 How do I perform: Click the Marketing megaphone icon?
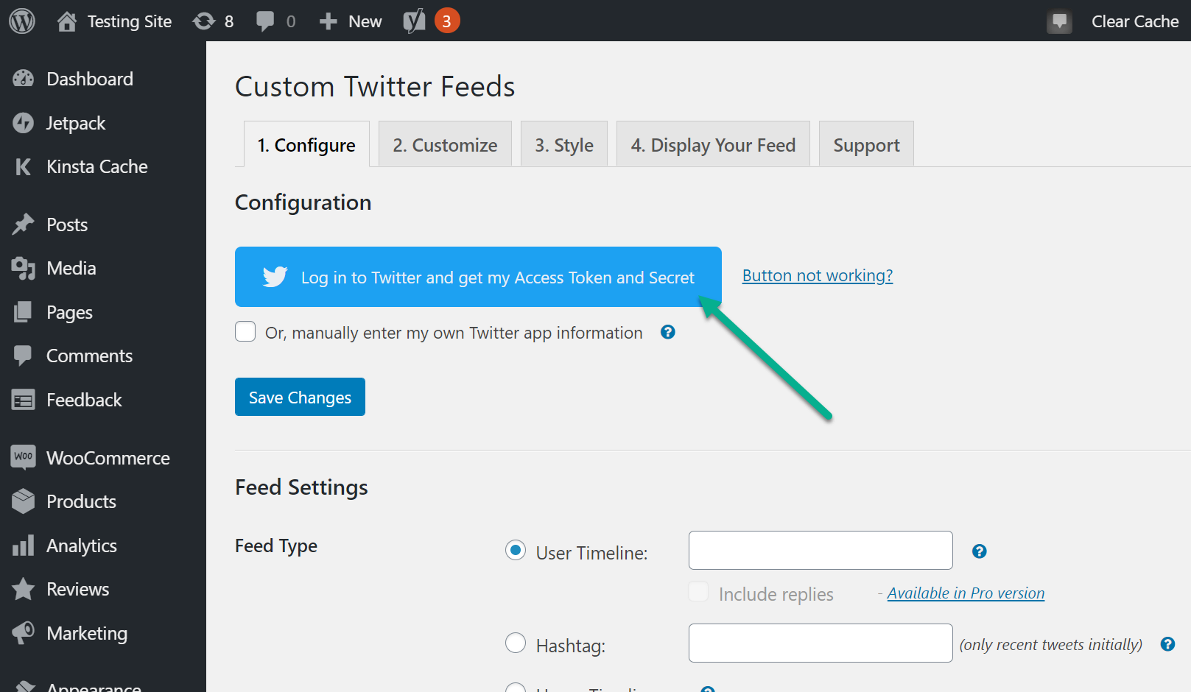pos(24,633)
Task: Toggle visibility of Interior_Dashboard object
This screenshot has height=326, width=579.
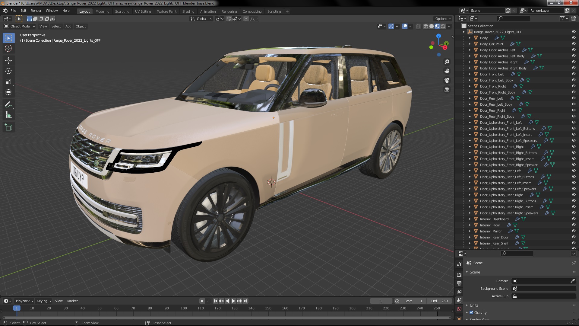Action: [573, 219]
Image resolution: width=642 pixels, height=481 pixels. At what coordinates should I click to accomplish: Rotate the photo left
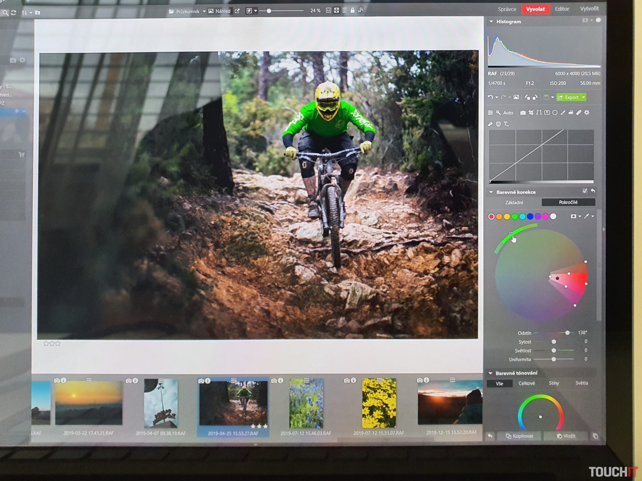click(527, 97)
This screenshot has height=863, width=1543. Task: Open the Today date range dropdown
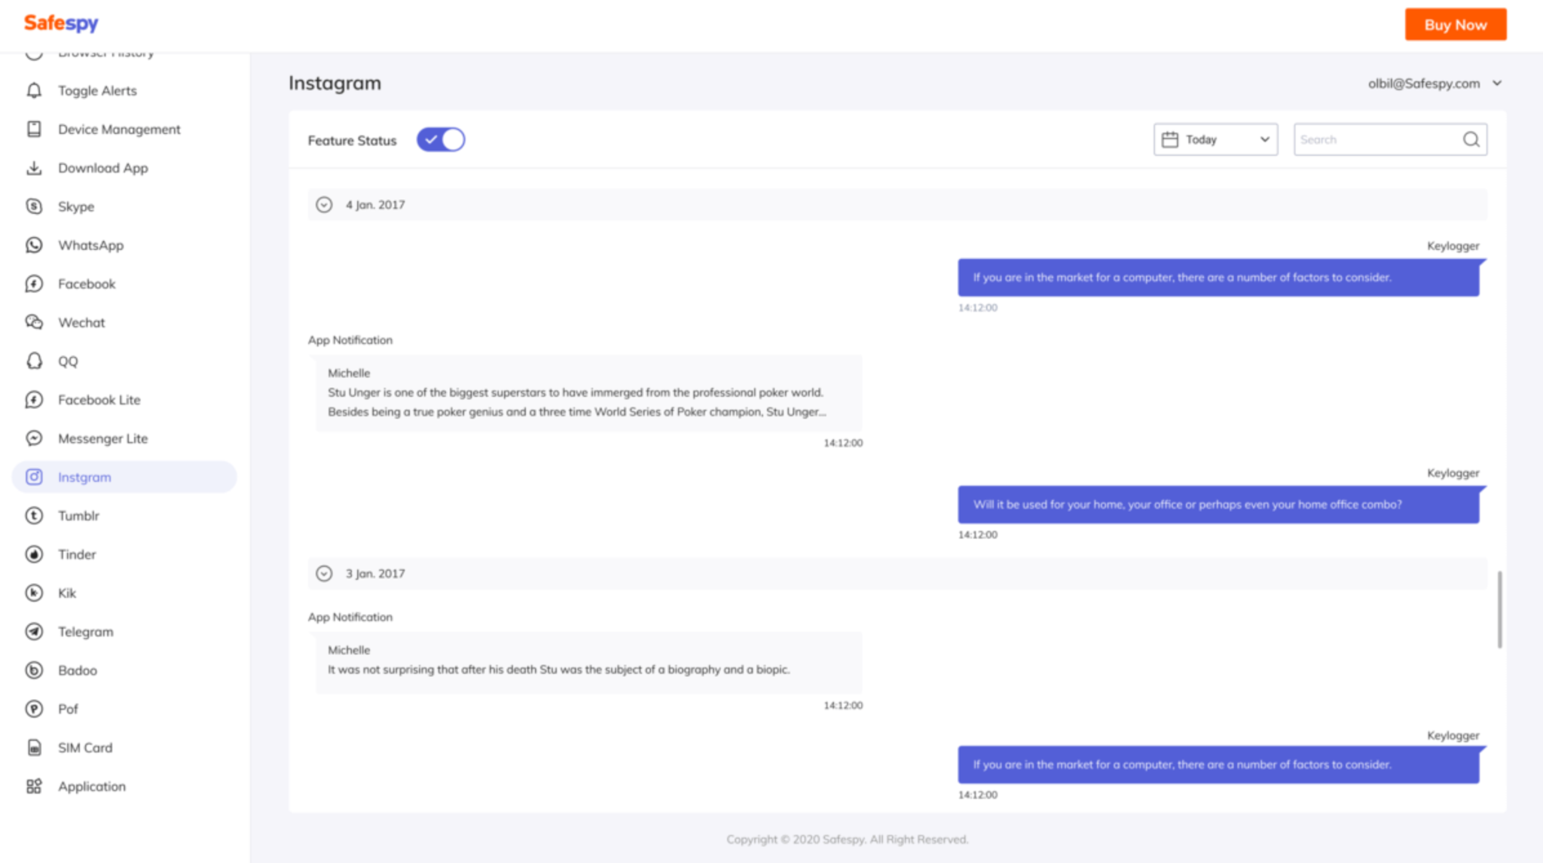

---

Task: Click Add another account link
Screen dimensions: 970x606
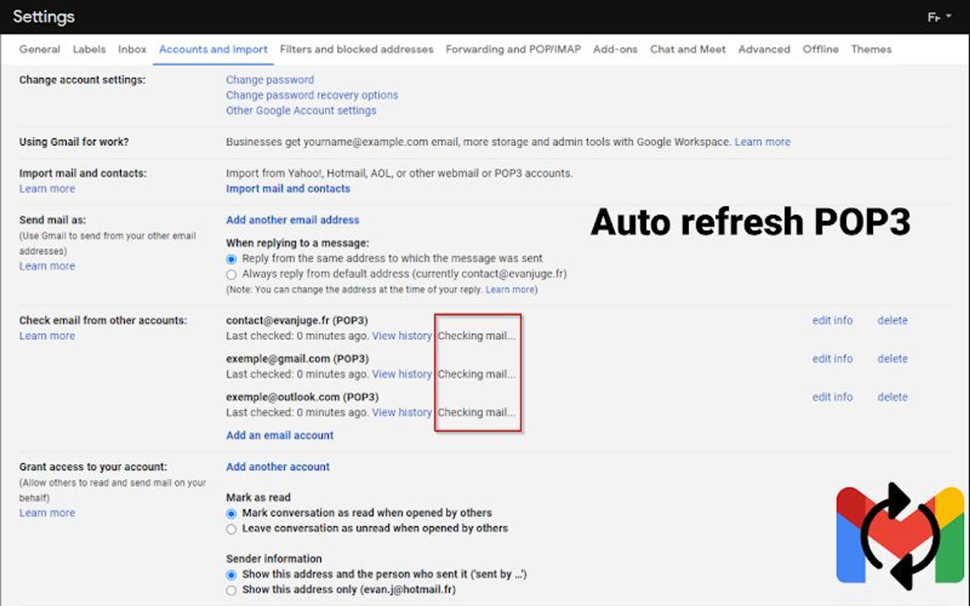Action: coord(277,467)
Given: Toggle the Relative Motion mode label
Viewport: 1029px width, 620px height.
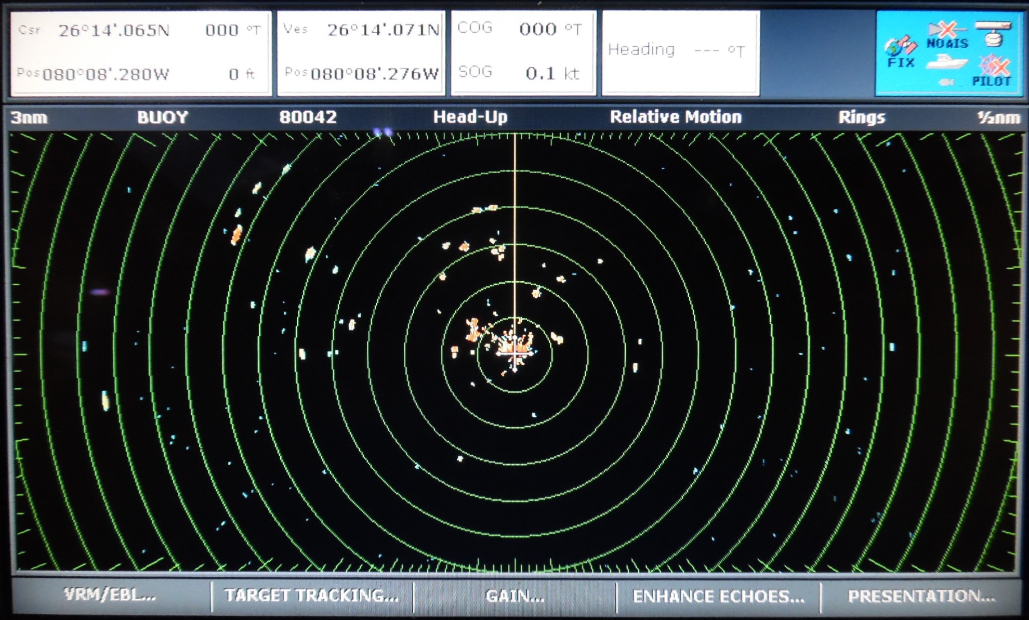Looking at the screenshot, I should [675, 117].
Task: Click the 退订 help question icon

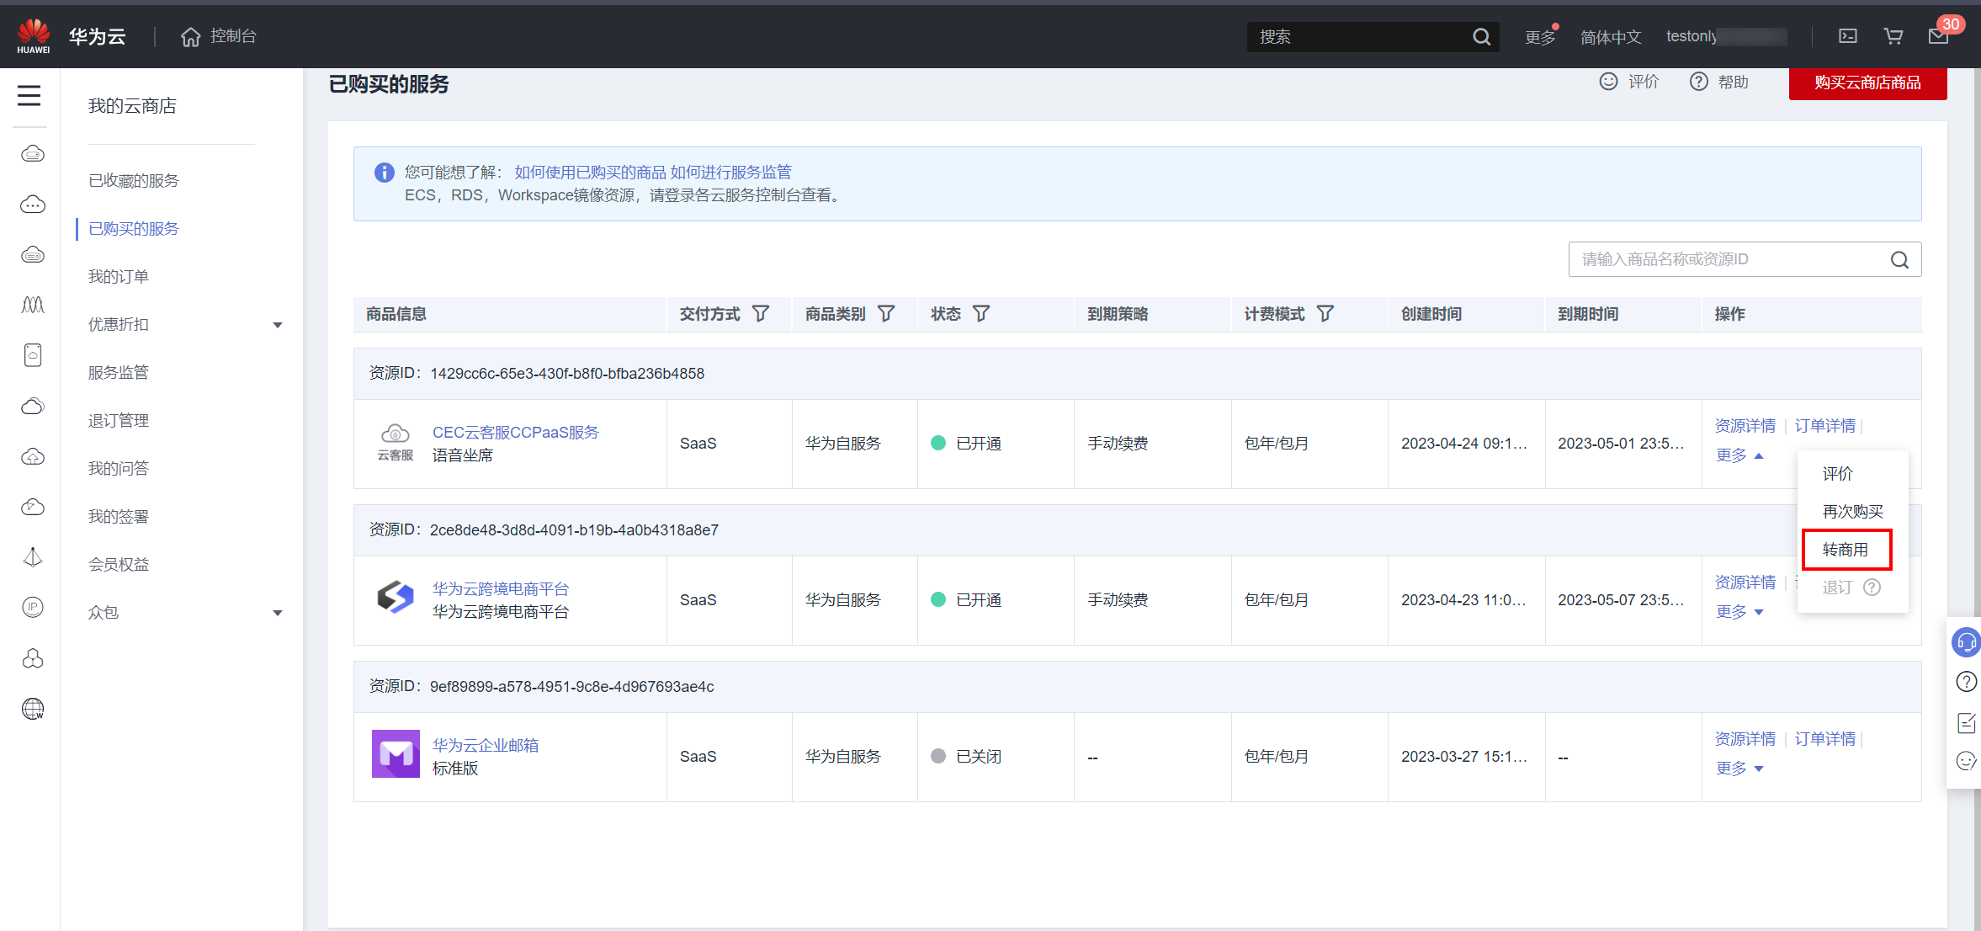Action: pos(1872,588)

*INSTRUCTIONS TO FOLLOW*. An exact copy is needed. It runs from the line above containing "How do I perform: Click" down to the line containing "This screenshot has height=863, width=1543.", both included, with no pictures.

*EXERCISE RESULT*.
 How do I perform: Click the Marketing megaphone icon?
pos(24,633)
Task: Toggle visibility of Interior_Dashboard object
This screenshot has height=326, width=579.
Action: [573, 219]
Image resolution: width=642 pixels, height=481 pixels. At what coordinates should I click to accomplish: Rotate the photo left
click(527, 97)
This screenshot has height=863, width=1543. Task: Open the Today date range dropdown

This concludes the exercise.